Tak ada tampikan darinya, cuma mukanya saja yang sebal menatapku. "Jadi, udah lama pacaran sama Theo?" tanyanya lagi.

"Baru ..., setahun belakangan ini." Aku mengarang cepat.

"Apa yang kamu suka dari Theo?"

Nicholas beranjak, lantas mendekat, bersandar pada kulkas, memandangi aku yang tengah sibuk membersihkan udang di wastafel cuci. Entah mengapa, aku jadi gugup. Tidak pasti karena dia bertanya soal Theo, atau karena sekarang matanya sedang mengawasi tanganku.

"Kamu bisa duduk aja. Aku jadi ngeri sendiri diliatin masak sama orang lain."

"Kenapa? Santai aja. Aku udah lama nggak liat orang lain masak di dapur rumah," akunya.

"Bohong. Orang kayak kamu pasti sering liat chef masak di depan mata kamu, makanannya langsung disajikan di piring!"

"Beda. Aku bilang kan masak di dapur. Dulu, waktu kecil, aku sama Theo sering liat oma kami masak di dapur. Ini ..., jadi membangkitkan kenangan itu lagi. Sekarang, oma udah nggak kuat masak lagi."

Tiba-tiba sikap Nicholas berubah, air mukanya menjadi lebih hangat, sepertinya angan sedang membawa dia terbang ke masa silam. Seharusnya kami membicarakan tentang hubunganku dengan Theo, bukannya malah masa kecilnya. Namun, setidaknya sekarang aku tahu, kalau dia juga bisa bersikap melankolis, dia punya titik lembut.

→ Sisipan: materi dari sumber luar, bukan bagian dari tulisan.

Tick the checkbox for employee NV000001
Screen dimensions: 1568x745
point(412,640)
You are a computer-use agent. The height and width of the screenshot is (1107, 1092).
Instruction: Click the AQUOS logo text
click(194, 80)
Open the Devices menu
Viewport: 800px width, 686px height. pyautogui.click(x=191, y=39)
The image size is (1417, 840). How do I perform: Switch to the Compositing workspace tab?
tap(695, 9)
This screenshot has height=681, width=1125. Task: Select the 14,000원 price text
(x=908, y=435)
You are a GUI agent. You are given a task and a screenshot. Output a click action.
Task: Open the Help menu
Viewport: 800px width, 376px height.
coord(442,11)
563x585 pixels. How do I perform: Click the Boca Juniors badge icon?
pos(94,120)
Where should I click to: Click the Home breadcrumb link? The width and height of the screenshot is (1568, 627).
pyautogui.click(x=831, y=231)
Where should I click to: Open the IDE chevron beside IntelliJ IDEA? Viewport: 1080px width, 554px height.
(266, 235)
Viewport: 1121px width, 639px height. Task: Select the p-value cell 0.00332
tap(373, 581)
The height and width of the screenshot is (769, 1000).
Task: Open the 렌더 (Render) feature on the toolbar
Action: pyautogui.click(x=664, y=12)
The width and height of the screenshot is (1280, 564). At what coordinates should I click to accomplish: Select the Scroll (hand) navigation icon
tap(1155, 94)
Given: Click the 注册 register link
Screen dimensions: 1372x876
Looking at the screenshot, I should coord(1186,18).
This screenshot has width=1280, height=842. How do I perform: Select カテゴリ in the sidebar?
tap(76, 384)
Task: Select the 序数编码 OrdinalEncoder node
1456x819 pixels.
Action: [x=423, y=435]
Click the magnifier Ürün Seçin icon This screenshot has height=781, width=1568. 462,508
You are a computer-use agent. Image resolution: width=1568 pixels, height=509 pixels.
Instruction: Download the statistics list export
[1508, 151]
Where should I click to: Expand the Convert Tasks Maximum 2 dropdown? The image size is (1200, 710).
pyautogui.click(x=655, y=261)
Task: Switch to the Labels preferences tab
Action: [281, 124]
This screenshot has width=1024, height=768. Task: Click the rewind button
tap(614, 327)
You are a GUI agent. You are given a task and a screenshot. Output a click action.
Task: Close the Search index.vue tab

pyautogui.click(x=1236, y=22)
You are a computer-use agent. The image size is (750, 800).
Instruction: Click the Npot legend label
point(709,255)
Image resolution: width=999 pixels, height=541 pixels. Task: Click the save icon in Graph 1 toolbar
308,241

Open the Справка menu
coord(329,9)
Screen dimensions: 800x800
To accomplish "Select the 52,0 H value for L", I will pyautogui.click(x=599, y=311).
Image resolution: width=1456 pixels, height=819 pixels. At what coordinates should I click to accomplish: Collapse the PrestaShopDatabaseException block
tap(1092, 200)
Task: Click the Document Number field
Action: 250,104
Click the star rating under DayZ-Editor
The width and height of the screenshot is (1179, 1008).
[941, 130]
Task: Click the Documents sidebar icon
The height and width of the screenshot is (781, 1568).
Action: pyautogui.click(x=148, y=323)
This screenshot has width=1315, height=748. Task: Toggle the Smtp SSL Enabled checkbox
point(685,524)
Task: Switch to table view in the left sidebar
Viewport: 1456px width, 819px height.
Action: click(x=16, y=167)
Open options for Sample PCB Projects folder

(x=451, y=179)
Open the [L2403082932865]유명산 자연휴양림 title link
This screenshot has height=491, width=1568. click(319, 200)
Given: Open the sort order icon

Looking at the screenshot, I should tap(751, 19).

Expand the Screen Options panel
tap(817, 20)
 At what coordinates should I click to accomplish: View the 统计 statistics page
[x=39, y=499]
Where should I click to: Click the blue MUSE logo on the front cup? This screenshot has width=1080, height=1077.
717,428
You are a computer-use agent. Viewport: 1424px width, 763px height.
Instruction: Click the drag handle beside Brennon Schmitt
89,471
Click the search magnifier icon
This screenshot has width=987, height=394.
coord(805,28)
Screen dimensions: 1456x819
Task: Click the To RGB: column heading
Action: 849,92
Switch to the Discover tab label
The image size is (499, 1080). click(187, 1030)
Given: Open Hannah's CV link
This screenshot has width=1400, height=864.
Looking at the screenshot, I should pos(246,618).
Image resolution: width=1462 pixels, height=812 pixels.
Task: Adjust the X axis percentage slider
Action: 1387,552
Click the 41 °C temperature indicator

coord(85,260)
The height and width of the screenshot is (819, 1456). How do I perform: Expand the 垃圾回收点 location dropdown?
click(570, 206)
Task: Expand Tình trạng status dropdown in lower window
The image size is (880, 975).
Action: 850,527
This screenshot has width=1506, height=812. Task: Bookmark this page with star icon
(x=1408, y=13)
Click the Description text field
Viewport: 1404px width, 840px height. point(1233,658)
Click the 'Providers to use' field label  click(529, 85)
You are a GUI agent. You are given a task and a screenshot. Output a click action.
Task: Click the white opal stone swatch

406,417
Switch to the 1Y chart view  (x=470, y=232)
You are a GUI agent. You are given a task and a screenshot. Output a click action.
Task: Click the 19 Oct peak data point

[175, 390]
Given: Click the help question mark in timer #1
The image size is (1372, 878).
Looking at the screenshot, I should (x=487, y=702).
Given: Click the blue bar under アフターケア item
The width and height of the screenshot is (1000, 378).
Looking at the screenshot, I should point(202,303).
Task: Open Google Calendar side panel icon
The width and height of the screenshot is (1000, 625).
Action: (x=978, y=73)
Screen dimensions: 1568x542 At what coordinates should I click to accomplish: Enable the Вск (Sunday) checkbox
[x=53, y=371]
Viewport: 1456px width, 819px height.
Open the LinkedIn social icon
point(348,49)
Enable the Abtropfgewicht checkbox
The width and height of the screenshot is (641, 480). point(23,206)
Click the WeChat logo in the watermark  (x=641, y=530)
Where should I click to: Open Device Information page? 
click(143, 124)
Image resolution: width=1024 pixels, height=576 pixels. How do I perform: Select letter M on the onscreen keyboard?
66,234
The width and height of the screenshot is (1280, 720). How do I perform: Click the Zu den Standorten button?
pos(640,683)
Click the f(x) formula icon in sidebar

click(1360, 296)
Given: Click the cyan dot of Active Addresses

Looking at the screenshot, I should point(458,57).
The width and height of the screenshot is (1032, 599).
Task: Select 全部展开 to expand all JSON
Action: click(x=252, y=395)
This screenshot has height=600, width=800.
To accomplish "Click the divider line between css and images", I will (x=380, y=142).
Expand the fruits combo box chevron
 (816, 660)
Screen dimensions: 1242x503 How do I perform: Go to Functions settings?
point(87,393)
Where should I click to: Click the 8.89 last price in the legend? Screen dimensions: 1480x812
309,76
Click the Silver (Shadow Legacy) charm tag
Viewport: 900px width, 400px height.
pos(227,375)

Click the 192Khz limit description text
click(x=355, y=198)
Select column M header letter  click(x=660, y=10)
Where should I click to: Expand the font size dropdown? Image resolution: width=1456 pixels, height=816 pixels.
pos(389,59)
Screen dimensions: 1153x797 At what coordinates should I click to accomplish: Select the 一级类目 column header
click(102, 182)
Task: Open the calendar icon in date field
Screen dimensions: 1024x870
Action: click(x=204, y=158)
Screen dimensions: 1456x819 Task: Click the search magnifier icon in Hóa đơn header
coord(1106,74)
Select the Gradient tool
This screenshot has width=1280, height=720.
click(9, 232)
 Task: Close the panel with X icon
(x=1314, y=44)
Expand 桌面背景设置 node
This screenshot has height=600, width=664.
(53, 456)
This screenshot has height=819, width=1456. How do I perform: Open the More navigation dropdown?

"Sebagai penggantinya, kamu bisa meliat pembantu kamu yang masak, kan?" Aku sengaja mengejek.

Nicholas mendecakkan lidah, lantas kembali ke tempat duduknya semula. "Sampe di mana tadi cerita soal Theo? Ah! Soal ..., apa yang kamu suka dari dia?"

Kompor menyala. Air direjang di dalam panci. "Aku suka senyum dia, dia ganteng, baik, manis," jawabku terus terang. Memang hal-hal itu yang kusukai dari Theo.

"Murahan."

"Hah?! Kamu bilang apa?!" Nyaris keluar tandukku dari kepala.

"Bukan kamu. Tapi jawaban kamu," ralatnya. "Bisa-bisanya suka seseorang cuma karena cakep! Manis! Kayak ABG aja."

"Kamu sendiri? Suka sama cewek yang namanya Cherry kenapa? Hari gini nama Cherry, rambut pirang, makeup menor, bukannya itu lebih murahan?" Tidak tinggal diam, aku membalas Nicholas lagi.

"Aku nggak pernah bilang aku suka dia! Dia itu teman baik aku. Lagian, kenapa juga kamu bahas dia terus? Kamu nggak kenal siapa dia."

Benar juga. Aneh sekali aku menyinggung Cherry terus-terusan. Apa hubungan mereka juga bukan urusanku. Aku tak melanjutkan perdebatan kami, lebih baik aku lanjut dengan masakanku.

"Kamu lulus kuliah, tapi kenapa cuma kerja di toko buku?" Nicholas bersuara lagi.